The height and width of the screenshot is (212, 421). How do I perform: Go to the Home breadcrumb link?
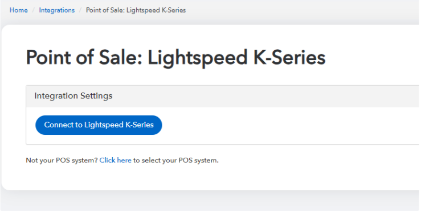coord(19,10)
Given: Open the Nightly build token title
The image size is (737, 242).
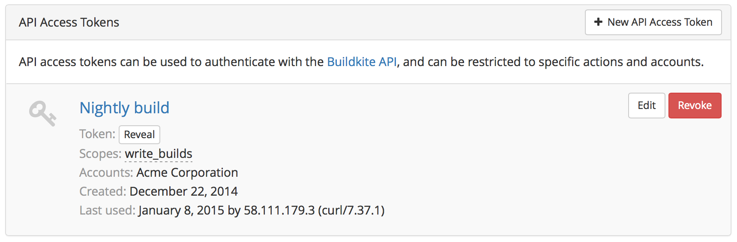Looking at the screenshot, I should coord(124,108).
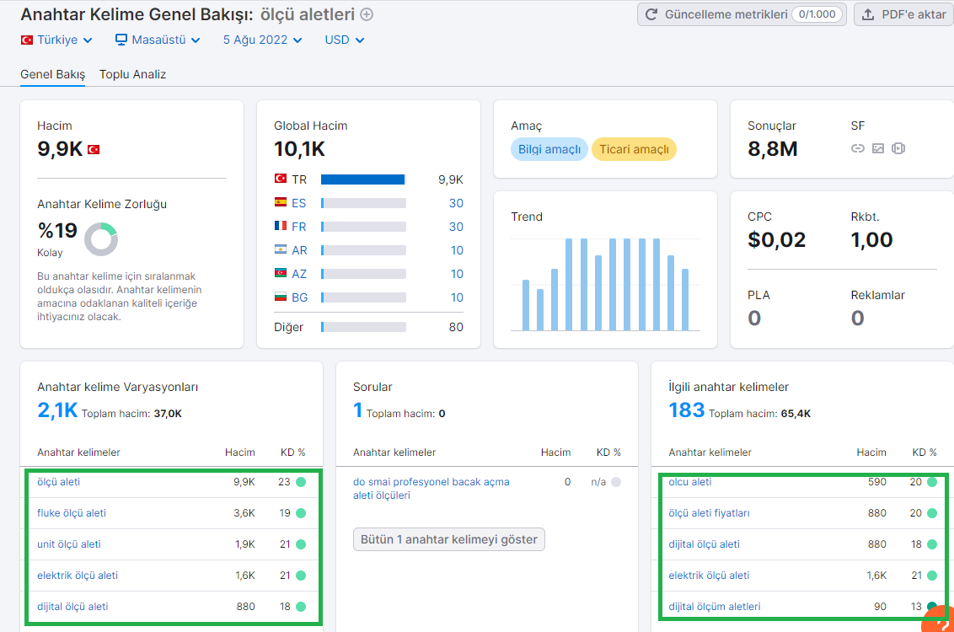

________________

## About this task:
Write out the entries above verbatim, without pictures.

## Solved problem:
The height and width of the screenshot is (212, 421). How do I perform: Go to the Home breadcrumb link?
coord(19,10)
Given: Open the Nightly build token title
The image size is (737, 242).
Looking at the screenshot, I should coord(124,108).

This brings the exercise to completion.